Inzwischen wurde die Studie offiziell vorgelegt und auf einem Fachdiskurs im Dezember 2014 in Berlin zur Diskussion gestellt. Die rund 85 anwesenden Vertreter aus Politik, Wissenschaft, Behörden, Tierärzteschaft, Landwirtschaft, Industrie und Tierschutz waren sich erstaunlich einig, das Dispensierrecht beibehalten zu wollen.
Strittig war lediglich die Frage nach der Preisregulierung bei Antibiotika. Kritiker wiesen darauf hin, dass Reserveantibiotika oft billiger seien als herkömmliche Präparate und zudem häufig geringere Wartezeiten aufwiesen. Dies erhöhe den Anreiz, sie einzusetzen.
Fazit
Die Berechtigung der Tierärzte, Tierarzneimittel zu verkaufen, wird immer wieder infrage gestellt. Kritiker gehen von einem direkten Zusammenhang zum Antibiotikaverbrauch und der Resistenzentwicklung aus. Ob und welcher Zusammenhang tatsächlich besteht und welche Auswirkungen eine Abschaffung oder Änderungen des Dispensierrechts hätten, wurde in einer Studie im Auftrag des Bundeslandwirtschaftsministeriums untersucht.

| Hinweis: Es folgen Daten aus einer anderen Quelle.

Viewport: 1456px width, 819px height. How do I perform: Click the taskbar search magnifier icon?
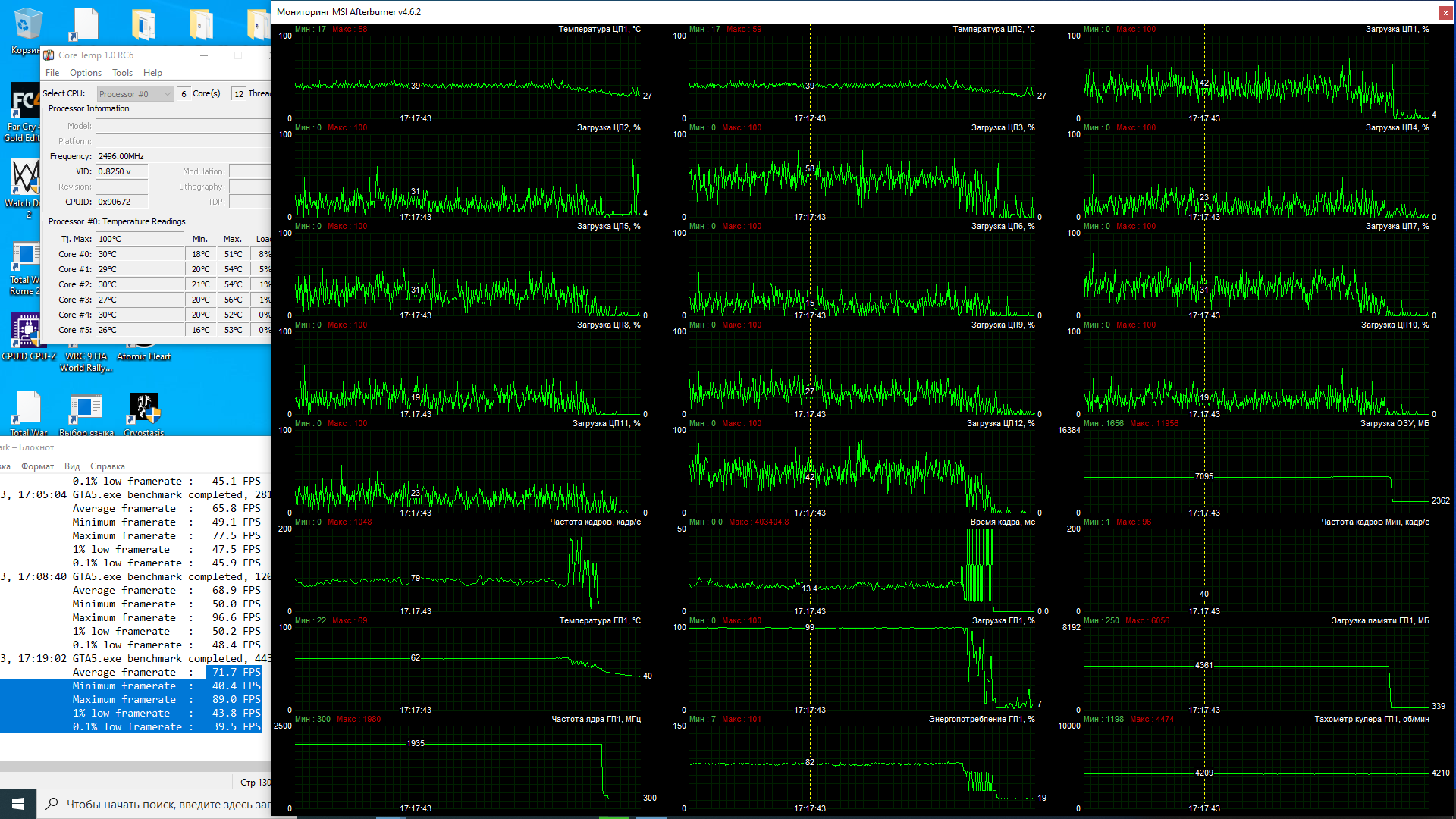click(52, 804)
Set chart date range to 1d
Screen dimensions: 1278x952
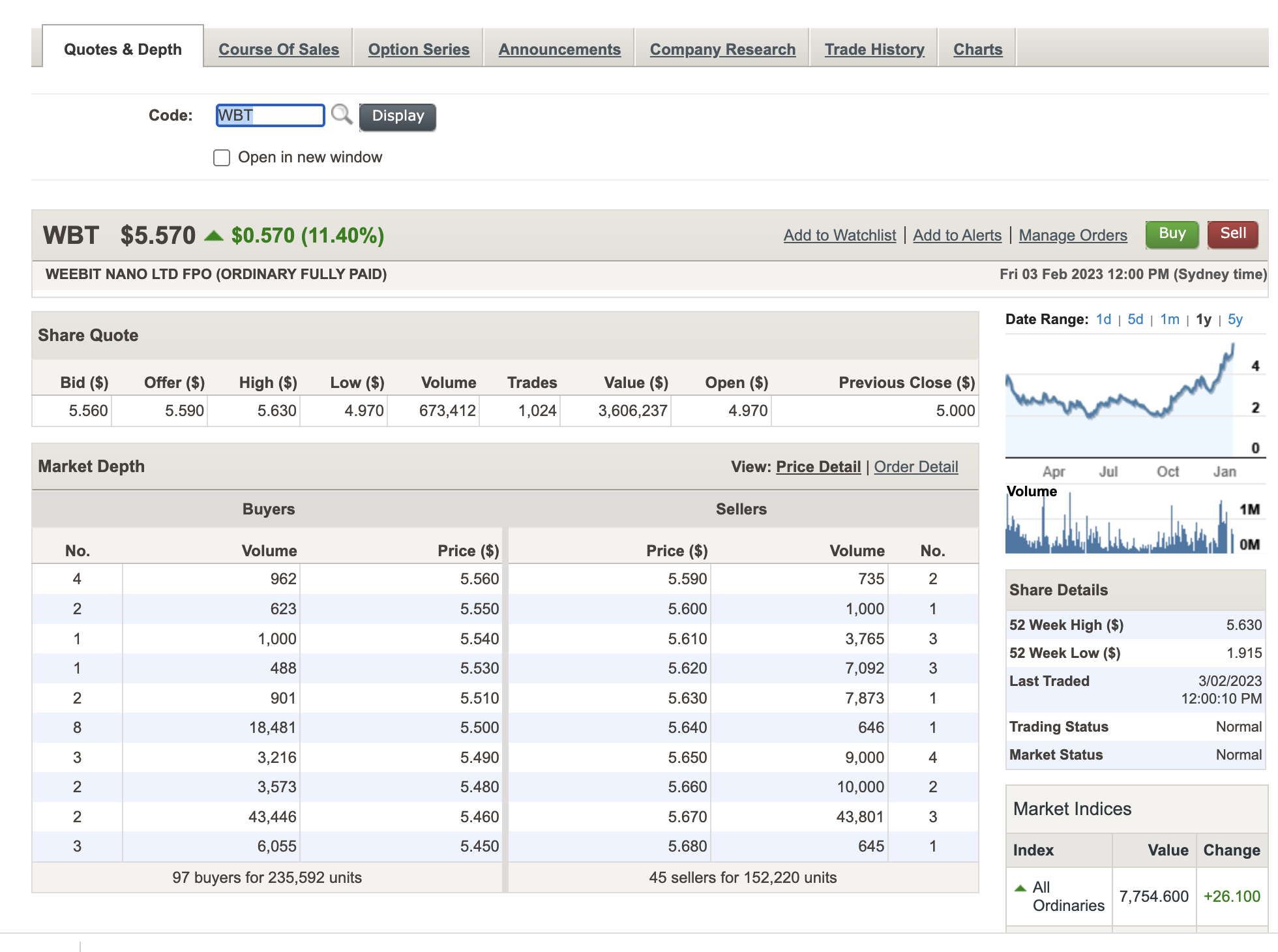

Das Ergebnis: Aktuell spricht einiges dafür, dass das tierärztliche Dispensierrecht in Deutschland grundsätzlich erhalten bleibt. Denn der alleinige Bezug von Antibiotika über Apotheken bringt keine Verbesserungen. Im Gegenteil: Er verzögert den Behandlungsstart!
Allerdings stehen Anpassungen bei der Preisgestaltung im Raum. Hier drohen den Tierärzten zukünftig womöglich starrere Vorgaben.